▸ **Brief**
Please give the records again from the line with "839x530 pixels. How" up to and including the line with "pos(119,312)", swapping "Instruction" for "Goal" and leaving everything else unchanged.

--- Provided records ---

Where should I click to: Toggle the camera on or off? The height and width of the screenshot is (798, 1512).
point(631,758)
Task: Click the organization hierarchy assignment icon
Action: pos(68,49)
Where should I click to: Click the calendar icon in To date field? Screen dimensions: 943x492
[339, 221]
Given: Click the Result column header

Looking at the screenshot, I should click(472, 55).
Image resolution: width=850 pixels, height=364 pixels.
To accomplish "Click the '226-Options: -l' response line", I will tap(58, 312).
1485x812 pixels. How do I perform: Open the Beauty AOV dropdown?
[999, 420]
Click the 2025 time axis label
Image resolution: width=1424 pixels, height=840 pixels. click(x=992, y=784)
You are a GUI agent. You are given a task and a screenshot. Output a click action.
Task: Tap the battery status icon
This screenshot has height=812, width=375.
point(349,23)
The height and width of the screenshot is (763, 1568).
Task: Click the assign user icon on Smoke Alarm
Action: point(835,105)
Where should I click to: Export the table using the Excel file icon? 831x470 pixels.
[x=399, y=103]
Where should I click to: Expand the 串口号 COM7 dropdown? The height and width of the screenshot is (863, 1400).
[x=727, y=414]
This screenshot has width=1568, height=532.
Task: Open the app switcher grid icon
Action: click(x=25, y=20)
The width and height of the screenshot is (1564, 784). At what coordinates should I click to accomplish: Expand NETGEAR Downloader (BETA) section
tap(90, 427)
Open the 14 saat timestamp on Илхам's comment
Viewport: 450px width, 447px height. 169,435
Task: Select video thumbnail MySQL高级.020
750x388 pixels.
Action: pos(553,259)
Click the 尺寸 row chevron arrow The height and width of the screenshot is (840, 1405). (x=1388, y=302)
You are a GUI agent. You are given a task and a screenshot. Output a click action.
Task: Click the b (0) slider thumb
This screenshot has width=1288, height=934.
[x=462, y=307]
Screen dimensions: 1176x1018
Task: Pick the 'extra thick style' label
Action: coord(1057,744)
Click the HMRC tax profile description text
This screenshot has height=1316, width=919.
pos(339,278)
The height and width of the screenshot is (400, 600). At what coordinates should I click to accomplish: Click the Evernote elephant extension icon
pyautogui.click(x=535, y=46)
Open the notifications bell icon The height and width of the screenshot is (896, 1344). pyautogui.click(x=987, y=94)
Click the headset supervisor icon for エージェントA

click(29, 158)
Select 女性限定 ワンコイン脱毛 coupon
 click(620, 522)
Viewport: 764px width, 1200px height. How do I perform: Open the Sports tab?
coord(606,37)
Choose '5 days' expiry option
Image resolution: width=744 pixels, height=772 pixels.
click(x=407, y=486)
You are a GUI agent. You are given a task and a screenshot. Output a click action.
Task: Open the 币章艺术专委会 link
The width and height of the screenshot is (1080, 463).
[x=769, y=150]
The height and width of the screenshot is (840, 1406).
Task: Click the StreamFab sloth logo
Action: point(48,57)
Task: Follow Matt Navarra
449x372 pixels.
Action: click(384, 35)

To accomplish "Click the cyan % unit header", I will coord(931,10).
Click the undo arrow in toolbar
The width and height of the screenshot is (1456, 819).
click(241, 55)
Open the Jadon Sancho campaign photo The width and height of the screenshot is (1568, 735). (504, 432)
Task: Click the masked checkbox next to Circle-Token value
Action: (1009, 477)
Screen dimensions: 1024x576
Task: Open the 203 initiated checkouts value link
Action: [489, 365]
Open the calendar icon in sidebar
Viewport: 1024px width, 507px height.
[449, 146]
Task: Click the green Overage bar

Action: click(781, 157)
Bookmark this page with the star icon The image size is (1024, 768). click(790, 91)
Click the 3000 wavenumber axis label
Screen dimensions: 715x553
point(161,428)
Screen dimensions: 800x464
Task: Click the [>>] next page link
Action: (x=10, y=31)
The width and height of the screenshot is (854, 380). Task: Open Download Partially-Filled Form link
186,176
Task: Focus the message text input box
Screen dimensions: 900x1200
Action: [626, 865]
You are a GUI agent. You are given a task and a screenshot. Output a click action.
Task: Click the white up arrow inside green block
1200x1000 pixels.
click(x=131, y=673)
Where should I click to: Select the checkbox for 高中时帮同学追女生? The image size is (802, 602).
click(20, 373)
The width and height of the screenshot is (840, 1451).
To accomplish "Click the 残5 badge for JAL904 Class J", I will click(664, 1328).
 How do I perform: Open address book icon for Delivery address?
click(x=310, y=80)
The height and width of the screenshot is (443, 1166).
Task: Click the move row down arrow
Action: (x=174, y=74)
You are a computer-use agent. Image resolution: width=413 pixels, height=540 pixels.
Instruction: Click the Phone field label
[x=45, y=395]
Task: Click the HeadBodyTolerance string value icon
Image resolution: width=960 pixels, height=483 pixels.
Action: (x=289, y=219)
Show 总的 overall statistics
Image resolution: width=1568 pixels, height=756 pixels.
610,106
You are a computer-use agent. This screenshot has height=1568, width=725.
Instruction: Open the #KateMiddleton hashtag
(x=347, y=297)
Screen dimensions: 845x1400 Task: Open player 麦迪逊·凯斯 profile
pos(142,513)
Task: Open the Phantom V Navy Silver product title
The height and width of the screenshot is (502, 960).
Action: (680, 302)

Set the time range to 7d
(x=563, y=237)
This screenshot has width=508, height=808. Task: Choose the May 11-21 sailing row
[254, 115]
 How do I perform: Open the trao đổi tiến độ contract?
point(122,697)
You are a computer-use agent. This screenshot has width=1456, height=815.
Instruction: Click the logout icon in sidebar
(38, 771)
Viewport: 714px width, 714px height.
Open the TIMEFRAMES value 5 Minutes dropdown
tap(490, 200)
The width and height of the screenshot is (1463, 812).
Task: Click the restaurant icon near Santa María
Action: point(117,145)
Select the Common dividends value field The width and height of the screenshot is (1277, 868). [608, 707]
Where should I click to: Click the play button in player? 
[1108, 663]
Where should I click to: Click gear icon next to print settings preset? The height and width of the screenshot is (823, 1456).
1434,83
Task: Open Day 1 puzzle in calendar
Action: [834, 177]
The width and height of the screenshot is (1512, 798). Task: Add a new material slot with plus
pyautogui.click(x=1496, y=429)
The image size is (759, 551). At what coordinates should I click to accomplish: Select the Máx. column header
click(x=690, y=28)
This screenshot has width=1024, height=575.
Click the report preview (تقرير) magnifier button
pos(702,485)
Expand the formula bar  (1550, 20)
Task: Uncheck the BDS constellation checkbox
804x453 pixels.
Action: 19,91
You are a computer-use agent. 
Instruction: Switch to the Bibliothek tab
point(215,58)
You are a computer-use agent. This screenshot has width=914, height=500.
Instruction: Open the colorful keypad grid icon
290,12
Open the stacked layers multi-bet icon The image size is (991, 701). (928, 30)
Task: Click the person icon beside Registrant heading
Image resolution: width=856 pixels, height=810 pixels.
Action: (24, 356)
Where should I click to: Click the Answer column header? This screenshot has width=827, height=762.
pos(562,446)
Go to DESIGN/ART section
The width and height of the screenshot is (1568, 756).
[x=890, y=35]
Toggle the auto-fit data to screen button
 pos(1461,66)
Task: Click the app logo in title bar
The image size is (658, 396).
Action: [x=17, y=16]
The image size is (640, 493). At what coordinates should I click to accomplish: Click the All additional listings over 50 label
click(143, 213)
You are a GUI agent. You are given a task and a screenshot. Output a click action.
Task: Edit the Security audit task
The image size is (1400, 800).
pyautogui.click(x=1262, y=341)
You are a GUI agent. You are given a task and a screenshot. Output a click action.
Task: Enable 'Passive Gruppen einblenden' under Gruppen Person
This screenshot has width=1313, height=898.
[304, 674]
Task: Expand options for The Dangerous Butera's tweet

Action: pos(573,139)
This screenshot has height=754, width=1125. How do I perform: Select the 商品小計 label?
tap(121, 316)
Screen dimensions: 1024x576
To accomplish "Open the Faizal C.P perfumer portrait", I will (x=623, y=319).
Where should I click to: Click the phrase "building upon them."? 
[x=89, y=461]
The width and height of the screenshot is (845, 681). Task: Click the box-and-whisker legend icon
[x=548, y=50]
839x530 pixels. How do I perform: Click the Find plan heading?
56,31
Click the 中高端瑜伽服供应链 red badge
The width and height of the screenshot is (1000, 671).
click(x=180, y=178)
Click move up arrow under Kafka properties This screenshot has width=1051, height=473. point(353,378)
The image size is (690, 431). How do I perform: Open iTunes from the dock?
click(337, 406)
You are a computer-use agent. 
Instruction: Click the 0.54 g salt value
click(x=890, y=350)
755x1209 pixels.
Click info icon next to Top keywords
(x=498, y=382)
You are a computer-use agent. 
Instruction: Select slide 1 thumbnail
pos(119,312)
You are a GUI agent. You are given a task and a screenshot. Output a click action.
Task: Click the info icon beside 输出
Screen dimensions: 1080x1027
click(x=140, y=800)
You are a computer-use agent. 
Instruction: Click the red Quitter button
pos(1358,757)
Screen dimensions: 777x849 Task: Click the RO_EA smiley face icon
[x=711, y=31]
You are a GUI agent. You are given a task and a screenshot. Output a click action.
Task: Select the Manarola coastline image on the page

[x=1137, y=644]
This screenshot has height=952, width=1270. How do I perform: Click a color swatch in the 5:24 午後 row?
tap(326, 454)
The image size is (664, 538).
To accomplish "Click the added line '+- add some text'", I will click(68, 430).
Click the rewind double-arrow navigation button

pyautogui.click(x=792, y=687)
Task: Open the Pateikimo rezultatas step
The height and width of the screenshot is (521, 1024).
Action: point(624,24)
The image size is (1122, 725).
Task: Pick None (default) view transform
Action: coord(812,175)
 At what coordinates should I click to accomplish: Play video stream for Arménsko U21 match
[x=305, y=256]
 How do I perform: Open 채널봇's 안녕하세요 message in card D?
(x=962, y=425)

---

▸ **Solution to the problem**
839x530 pixels. How do I perform: Click the Find plan heading?
56,31
Click the 中高端瑜伽服供应链 red badge
The width and height of the screenshot is (1000, 671).
click(x=180, y=178)
Click move up arrow under Kafka properties This screenshot has width=1051, height=473. point(353,378)
The image size is (690, 431). How do I perform: Open iTunes from the dock?
click(337, 406)
You are a computer-use agent. 
Goal: Click the 0.54 g salt value
click(x=890, y=350)
755x1209 pixels.
Click info icon next to Top keywords
(x=498, y=382)
You are a computer-use agent. 
Goal: Select slide 1 thumbnail
pos(119,312)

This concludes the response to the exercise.